Lectio Divina: 7th Sunday of ordinary time (C)

Lectio Divina: 
Sunday, February 24, 2019 - 08

Imitating the mercy of the Father in heaven
Luke 6:27-38

1. Opening prayer

Lord Jesus, send Your Spirit to help us to read the scriptures with the same mind that You read them to the disciples on the way to Emmaus. In the light of the Word, written in the bible, You helped them to discover the presence of God in the disturbing events of Your sentence and death. Thus, the cross that seemed to be the end of all hope became for them the source of life and of resurrection.
Create  silence in us so that we may listen to Your voice in creation and in the scriptures, in events and in people, above all in the poor and suffering. May Your word guide us so that we too, like the two disciples on the way to Emmaus, may experience the force of Your resurrection and witness to others that You are alive in our midst as source of fraternity, justice and peace. We ask this of You, Jesus, son of Mary, who revealed the Father to us and sent us Your Spirit.
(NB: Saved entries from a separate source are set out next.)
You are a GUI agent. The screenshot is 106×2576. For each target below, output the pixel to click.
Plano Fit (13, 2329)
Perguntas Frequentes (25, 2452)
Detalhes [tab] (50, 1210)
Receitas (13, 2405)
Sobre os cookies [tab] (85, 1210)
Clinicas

Amen.

2. Reading

a) A key to the reading:

Luke tells us (Lk 6:17-19) that as Jesus was coming down the mountain with the Twelve, he met a large crowd who sought to listen to His word and to touch Him, because power emanated from Him and it cured all. Jesus welcomes the crowd and speaks His word to them. The text of the liturgy for this Sunday puts before us a part of the discourse Jesus delivered on that occasion. In Luke’s Gospel, those to whom the discourse is addressed are “the disciples” and “a great crowd of people from all parts of Judea and from Jerusalem and from the coastal region of Tyre and Sidon” (Lk 6:17). Perhaps these are Jews (Judea and Jerusalem) and pagans (the coastal region of Tyre and Sidon). In Matthew’s Gospel, this same discourse is presented as the New Law of God, as the Ancient Law had been proclaimed from the top of the mountain (Mt 5:1).

b) A division of the text as a help to the reading:

Luke 6:27-28: General counsels.
Luke 6:29-30: Concrete examples of the practice of the general counsels.
Luke 6:31: A summary of Jesus’ teaching.
Luke 6:32-34: Whoever wishes to follow Jesus must go beyond the morality of the pagans.
Luke 6:35-36: The root of the new morality: imitate the mercy of God the Father.
Luke 6:36-38: Concrete examples of how to imitate God the Father.

c) The text:

Jesus said to his disciples: “To you who hear I say, love your enemies, do good to those who hate you, bless those who curse you, pray for those who mistreat you. To the person who strikes you on one cheek, offer the other one as well, and from the person who takes your cloak, do not withhold even your tunic. Give to everyone who asks of you, and from the one who takes what is yours do not demand it back. Do to others as you would have them do to you. For if you love those who love you, what credit is that to you? Even sinners love those who love them. And if you do good to those who do good to you, what credit is that to you? Even sinners do the same. If you lend money to those from whom you expect repayment, what credit is that to you? Even sinners lend to sinners, and get back the same amount. But rather, love your enemies and do good to them, and lend expecting nothing back; then your reward will be great and you will be children of the Most High, for he himself is kind to the ungrateful and the wicked. Be merciful, just as your Father is merciful. “Stop judging and you will not be judged. Stop condemning and you will not be condemned. Forgive and you will be forgiven. Give, and gifts will be given to you; a good measure, packed together, shaken down, and overflowing, will be poured into your lap. For the measure with which you measure will in return be measured out to you.”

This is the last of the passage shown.